Record extracts below:

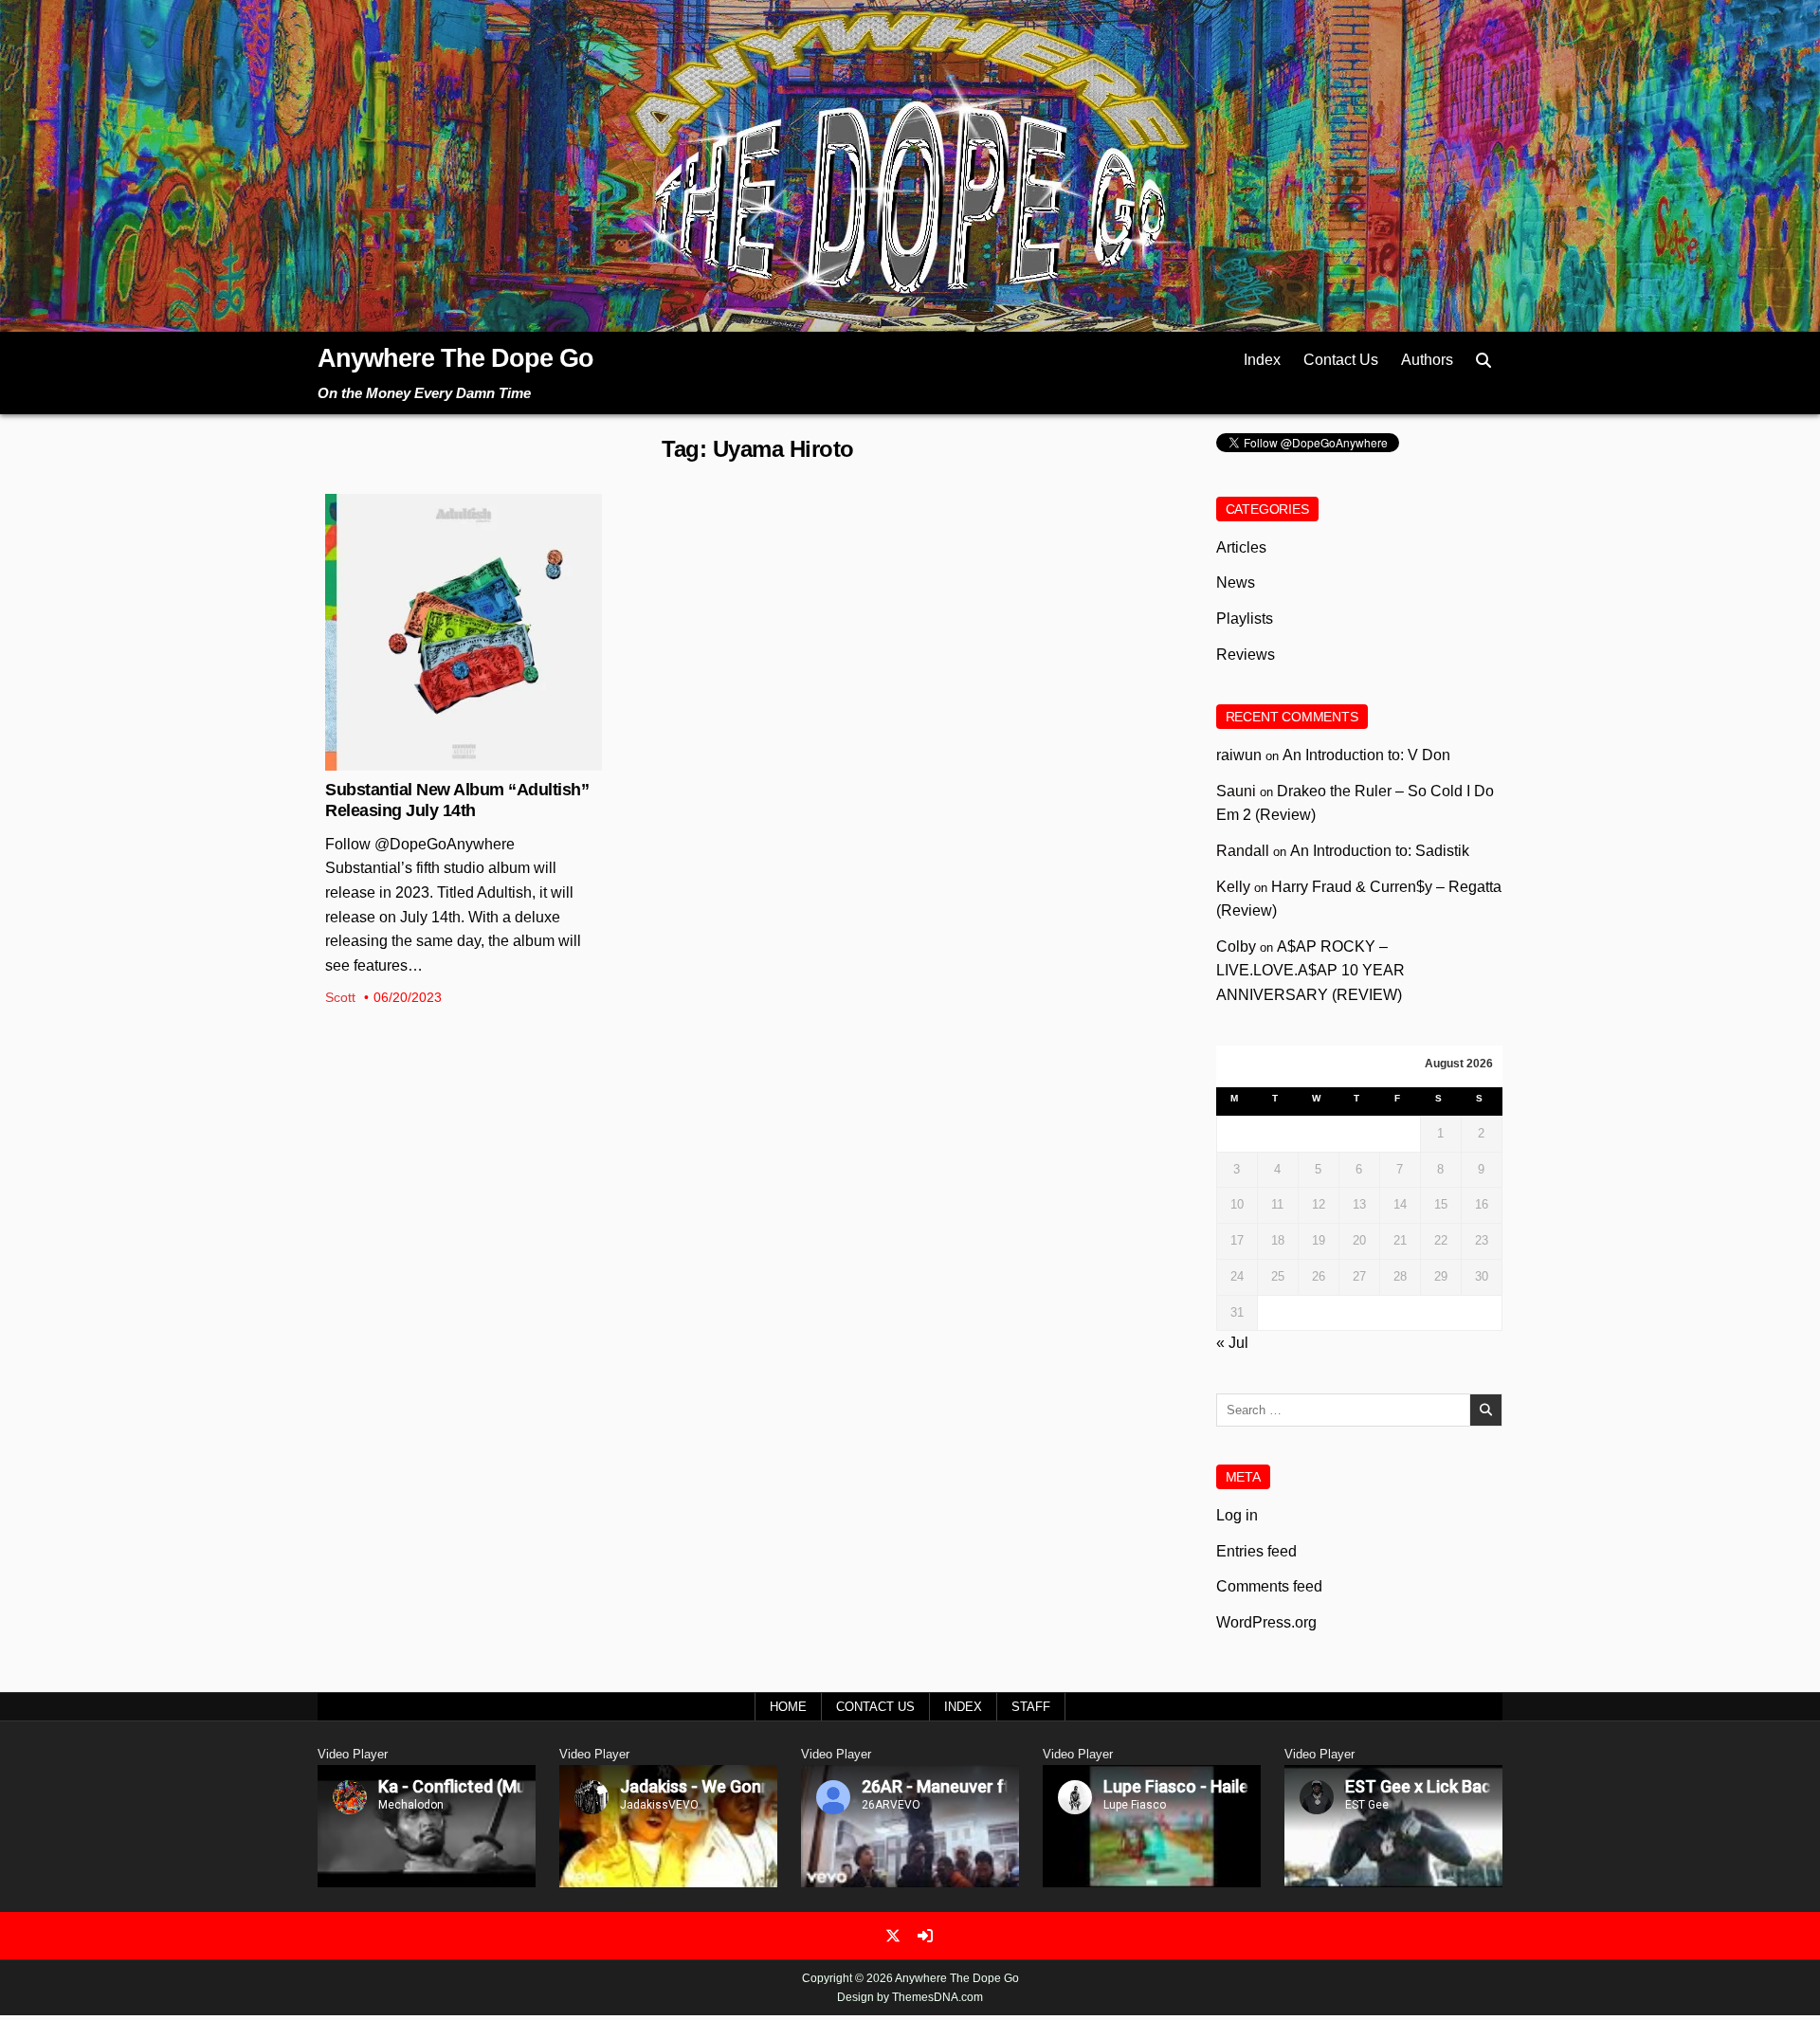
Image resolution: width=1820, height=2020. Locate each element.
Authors (1427, 360)
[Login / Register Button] (925, 1935)
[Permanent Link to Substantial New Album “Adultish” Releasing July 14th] (463, 632)
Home (788, 1707)
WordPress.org (1266, 1622)
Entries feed (1256, 1551)
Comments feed (1269, 1586)
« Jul (1232, 1343)
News (464, 555)
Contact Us (1340, 360)
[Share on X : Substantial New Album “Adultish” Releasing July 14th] (448, 760)
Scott (340, 997)
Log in (1237, 1515)
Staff (1030, 1707)
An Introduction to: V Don (1366, 755)
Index (1262, 360)
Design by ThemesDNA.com (910, 1997)
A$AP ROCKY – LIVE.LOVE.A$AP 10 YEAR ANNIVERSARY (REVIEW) (1310, 970)
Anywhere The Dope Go (455, 358)
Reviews (1245, 654)
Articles (1241, 547)
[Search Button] (1483, 360)
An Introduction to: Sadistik (1379, 851)
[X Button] (893, 1935)
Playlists (1244, 618)
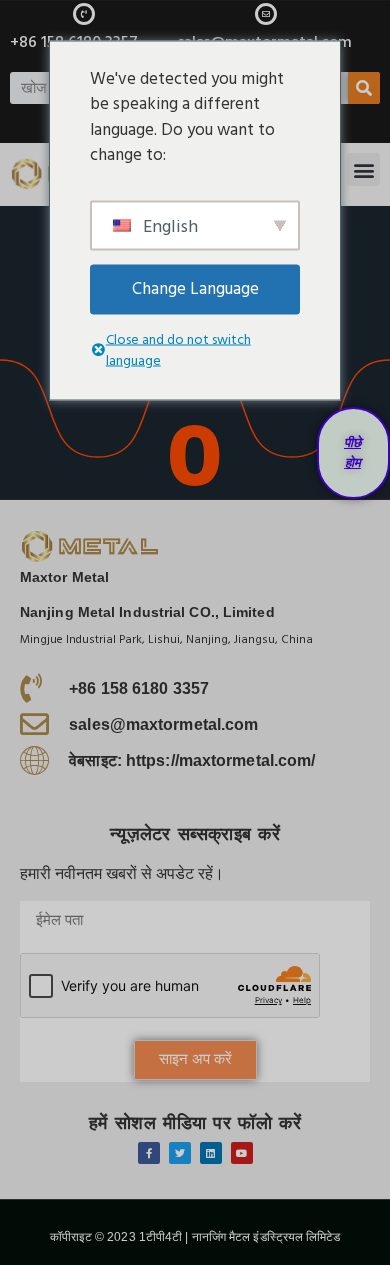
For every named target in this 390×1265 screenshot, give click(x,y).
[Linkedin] (211, 1153)
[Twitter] (180, 1153)
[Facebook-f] (149, 1153)
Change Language (195, 288)
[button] (363, 169)
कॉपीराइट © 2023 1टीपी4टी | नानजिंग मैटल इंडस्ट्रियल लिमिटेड (195, 1237)
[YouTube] (242, 1153)
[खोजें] (364, 88)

End of Record extracts.

### Assignment
Your response should be the exact lines running from the one with "[Facebook-f] (149, 1153)" to the final line of the material above.

### Exercise response
[Facebook-f] (149, 1153)
Change Language (195, 288)
[button] (363, 169)
कॉपीराइट © 2023 1टीपी4टी | नानजिंग मैटल इंडस्ट्रियल लिमिटेड (195, 1237)
[YouTube] (242, 1153)
[खोजें] (364, 88)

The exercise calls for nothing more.